You’ve probably heard the buzz that electric vehicles are more cost-effective than their gasoline-powered counterparts. Yet you want more than buzz: you want numbers. We’re here to set the record straight and provide the facts so you can clearly understand how much it costs to charge an electric car.
In this article, we’ll show you exactly how to calculate your costs and open your eyes to a few other financial factors you might have missed.
Table of Contents
How Much Does It Cost To Charge an Electric Car for a Month
Tip: Grab your latest electric bill. This information will help you estimate the most accurate cost of charging your EV.
Calculating the cost of charging your electric vehicle (EV) is more manageable than it may sound.
According to Kelley Blue Book, you can expect your electric car to average three to four miles per kilowatt-hour (kWh). You can now estimate how many miles you average monthly, divide it by three, and then multiply that number by your kWh rate.
Let’s break it down like a middle school math problem:
My family is often on the road, so we average 1,800 miles monthly. Our electric bill shows we pay 14 cents per kWh. We need to figure out how much we can expect to spend on charging our car this month.
- 1,800 (monthly miles) divided by 3 equals 600 (monthly kWh usage)
- 600 multiplied by .14 (cents per kWh) equals 84
According to this math, I expect to spend $84 on charging my electric car this month.
How Much Does It Cost To Charge an Electric Car for One Full Charge?
Charging your electric vehicle at home is one of the most cost-effective ways to keep your car running. Consider these factors to calculate how much charging your EV at home costs:
Step 1: Know Your Electricity Rate
The first step to calculating your EV charging cost is to know your electricity rate. This rate can vary depending on where you live and your utility provider. Check your electricity bill for your kilowatt-hour rate (kWh).
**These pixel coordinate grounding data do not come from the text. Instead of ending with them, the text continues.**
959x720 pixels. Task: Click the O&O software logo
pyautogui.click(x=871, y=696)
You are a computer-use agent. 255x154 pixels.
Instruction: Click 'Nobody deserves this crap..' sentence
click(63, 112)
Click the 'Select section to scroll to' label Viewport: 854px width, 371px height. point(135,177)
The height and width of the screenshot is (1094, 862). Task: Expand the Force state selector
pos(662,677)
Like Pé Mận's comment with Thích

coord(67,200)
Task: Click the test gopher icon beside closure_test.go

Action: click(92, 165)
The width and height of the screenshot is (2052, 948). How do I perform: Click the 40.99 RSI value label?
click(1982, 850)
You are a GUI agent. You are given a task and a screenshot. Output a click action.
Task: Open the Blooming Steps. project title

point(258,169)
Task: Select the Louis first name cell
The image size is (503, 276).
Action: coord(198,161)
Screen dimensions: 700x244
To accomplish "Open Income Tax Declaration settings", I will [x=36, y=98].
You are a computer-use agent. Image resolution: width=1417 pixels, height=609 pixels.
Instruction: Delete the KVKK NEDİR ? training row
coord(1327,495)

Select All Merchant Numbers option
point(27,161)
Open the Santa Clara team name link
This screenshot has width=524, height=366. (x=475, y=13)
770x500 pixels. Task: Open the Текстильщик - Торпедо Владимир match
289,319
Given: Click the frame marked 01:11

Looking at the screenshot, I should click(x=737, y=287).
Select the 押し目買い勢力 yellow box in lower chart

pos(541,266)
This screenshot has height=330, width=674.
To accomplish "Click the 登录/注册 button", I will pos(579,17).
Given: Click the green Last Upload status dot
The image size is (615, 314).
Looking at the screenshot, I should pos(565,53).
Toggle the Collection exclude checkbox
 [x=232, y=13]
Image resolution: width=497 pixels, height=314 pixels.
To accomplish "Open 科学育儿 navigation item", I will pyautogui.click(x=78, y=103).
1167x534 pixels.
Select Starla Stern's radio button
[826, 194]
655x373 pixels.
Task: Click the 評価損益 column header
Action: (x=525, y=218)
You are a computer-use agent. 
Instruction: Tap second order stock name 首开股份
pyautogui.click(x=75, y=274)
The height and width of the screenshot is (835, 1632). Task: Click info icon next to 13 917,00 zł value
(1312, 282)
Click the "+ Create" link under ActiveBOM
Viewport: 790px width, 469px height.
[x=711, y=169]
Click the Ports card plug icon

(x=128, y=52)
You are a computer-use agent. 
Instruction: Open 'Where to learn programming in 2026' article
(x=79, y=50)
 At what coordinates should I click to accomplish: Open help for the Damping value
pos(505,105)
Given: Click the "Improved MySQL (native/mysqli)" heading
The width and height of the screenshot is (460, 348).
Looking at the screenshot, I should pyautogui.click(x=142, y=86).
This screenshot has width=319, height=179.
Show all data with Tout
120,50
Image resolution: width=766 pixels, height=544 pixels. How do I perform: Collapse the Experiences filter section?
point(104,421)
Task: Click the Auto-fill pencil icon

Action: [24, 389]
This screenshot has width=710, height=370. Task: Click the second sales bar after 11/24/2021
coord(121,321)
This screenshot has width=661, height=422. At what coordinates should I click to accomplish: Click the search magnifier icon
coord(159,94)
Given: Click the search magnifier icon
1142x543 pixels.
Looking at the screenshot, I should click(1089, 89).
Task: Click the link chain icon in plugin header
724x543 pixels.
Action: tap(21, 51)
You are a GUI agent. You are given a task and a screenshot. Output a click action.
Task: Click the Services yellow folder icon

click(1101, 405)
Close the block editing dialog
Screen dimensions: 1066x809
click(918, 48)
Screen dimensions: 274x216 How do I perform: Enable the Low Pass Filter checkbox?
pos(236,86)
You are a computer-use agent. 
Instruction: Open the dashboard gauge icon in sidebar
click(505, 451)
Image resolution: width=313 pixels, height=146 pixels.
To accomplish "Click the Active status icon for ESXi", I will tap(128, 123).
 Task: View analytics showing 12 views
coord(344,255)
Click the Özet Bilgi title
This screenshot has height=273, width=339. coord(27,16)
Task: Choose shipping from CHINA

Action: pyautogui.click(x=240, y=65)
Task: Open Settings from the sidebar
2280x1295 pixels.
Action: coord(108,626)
Step 2: Determine Your EV’s Battery Capacity
The second step is to determine your EV’s battery capacity. Do a quick Google search or look at your car’s owner’s manual to find this information. Once you know your battery capacity, you can calculate how many kWh your EV battery holds.
Step 3: Calculate the Cost of Charging Your EV
To calculate the EV charging cost, multiply your electricity rate by the number of kWh your EV battery holds. For example, if your electricity rate is $0.17 per kWh and your EV battery holds 60 kWh, it would cost $10.20 to fully charge your car at home.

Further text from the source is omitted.